THE House of Lords has rejected two clauses in the Nationality and Borders Bill which would have allowed the Secretary of State to remove British citizenship without notice, for reasons of national security, and for powers to be given for the differential treatment of refugees arriving in the UK.
Speaking to Clause 9 of Amendment 20, the Bishop of Chelmsford, Dr Guli Francis-Dehqani, questioned why the Government appeared “genuinely confused” at the level of opposition that it had triggered. “I am afraid that is symptomatic of a serious breakdown in trust between the Home Office and society groups, particularly minority-ethnic groups,” she said.
“The response to the Windrush Lessons Learned Review promised a new culture in the Home Office — one that was more compassionate, that saw faces behind the cases, and would rebuild and enhance public trust and confidence in the Home Office.

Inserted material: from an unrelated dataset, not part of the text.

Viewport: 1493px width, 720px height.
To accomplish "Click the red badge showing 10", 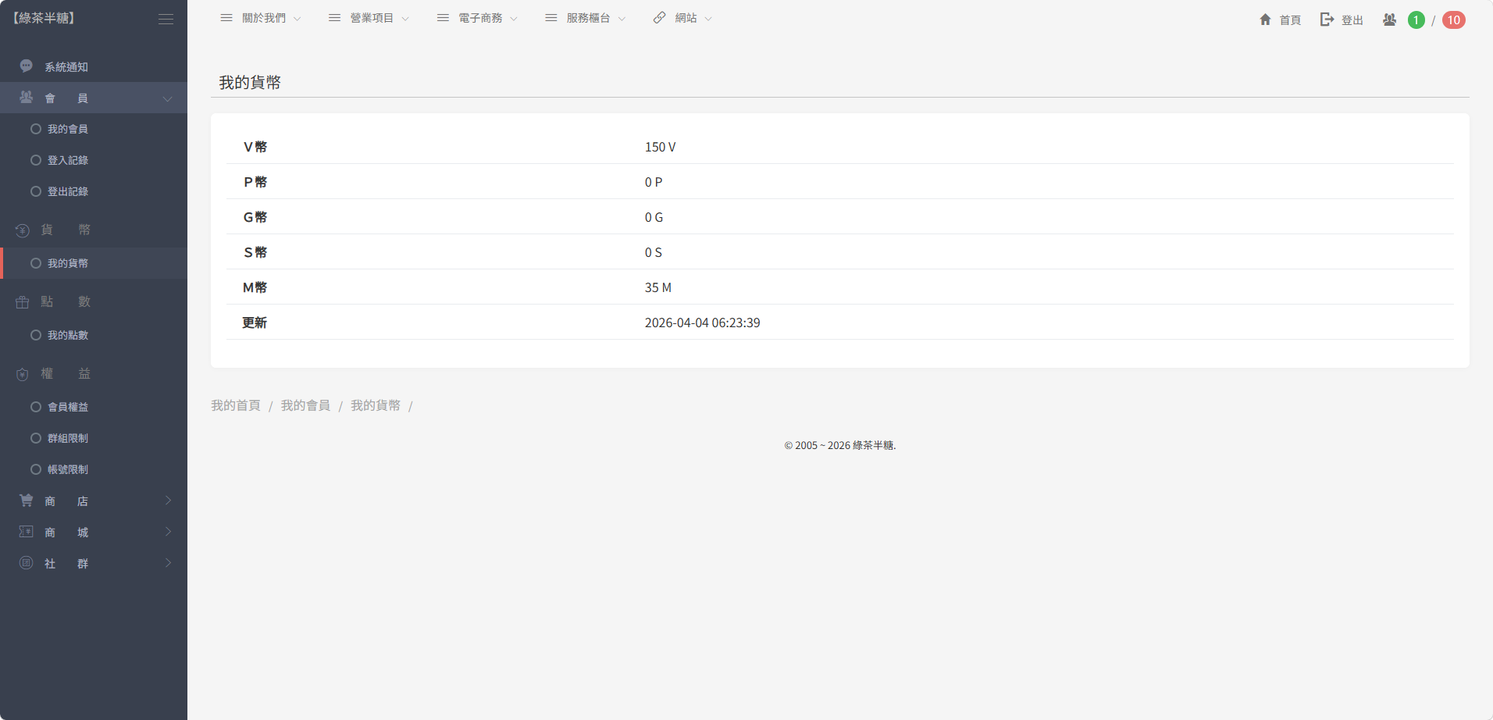I will (1453, 20).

“The Bill as a whole does not do much to create the impression that this new culture has been embedded. Trust is hard to build and very easy to lose.”

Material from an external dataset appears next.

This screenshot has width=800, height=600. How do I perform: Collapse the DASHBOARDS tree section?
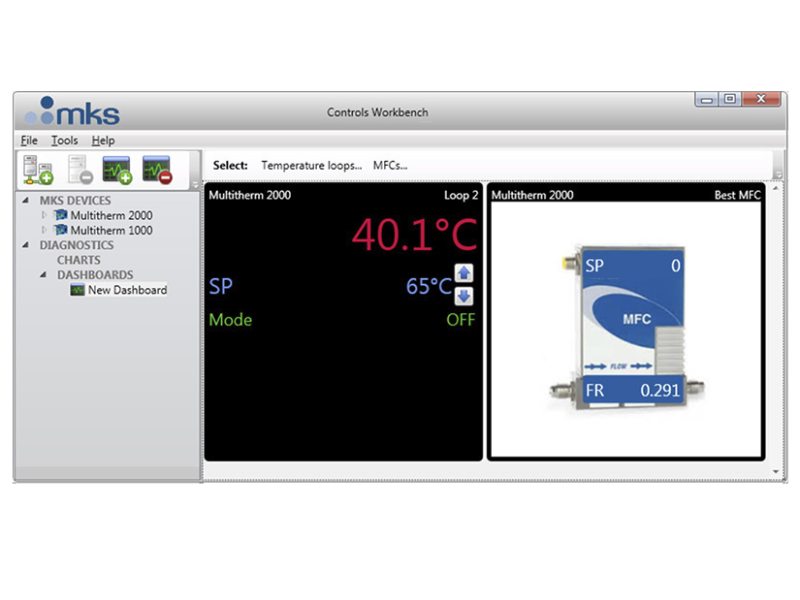[44, 274]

The Conservative peer Baroness Warsi said that the Bill was simply “papering over the cracks”. She told the Lords: “We have the opportunity in this House to once again, incrementally, make a bad law slightly less bad, or we can take a position and say that the underlying law itself is so bad that we are no longer prepared to keep making these incremental changes.”
Speaking to Clause 11 of Amendment 28, the Bishop of Durham, the Rt Revd Paul Butler — the only member of the Lords to have visited Napier Barracks, in Kent, where asylum-seekers are housed — called for a simpler and more efficient asylum system. “I continue to be convinced that what is proposed will provide a more complex, slower process,” he said.
He brought to the House a letter signed by more than 1000 leaders from all the main faith communities in the UK and delivered to the Prime Minister on Monday, expressing horror at the potential repercussions of the Bill.
The Bishop quoted from the letter: “The artificial manufacture of a two-tier system creates two different classes of refugees. This would not be based on needs or merits but would depend on the ability of a person to arrive in the UK via a ‘regular route of travel’.
“This is a clear breach of the principles of the Refugee Convention. . . Criminalising and punishing vulnerable asylum-seekers who have little choice but to arrive in the UK through ‘irregular routes’, when the majority are subsequently able to prove that they have a legitimate basis for their asylum claim, is a disgraceful and dishonourable policy and should be abandoned.”
Signatories include the Bishop of Dover, the Rt Revd Rose Hudson-Wilkin, who accompanied Bishop Butler to Napier.
The Bill has reached the report stage and has received severe criticism. Lord Dubs described Clause 11 as “complete nonsense. . . It is not workable and it diminishes this country in the eyes of the world.”